Task data:
━━━━━━

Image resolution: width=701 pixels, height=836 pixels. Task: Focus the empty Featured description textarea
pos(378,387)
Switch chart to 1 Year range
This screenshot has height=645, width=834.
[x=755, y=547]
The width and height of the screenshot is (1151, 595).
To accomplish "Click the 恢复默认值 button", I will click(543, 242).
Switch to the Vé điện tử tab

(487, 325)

━━━━━━

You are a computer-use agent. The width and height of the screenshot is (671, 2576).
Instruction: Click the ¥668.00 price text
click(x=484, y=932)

━━━━━━

Exercise:
Transcribe the lines above between the line holding "Image resolution: width=701" and the line holding "The width and height of the screenshot is (1151, 595).", inclusive, exactly as they stand and with nothing added.

Result below:
Image resolution: width=701 pixels, height=836 pixels. Task: Focus the empty Featured description textarea
pos(378,387)
Switch chart to 1 Year range
This screenshot has height=645, width=834.
[x=755, y=547]
The width and height of the screenshot is (1151, 595).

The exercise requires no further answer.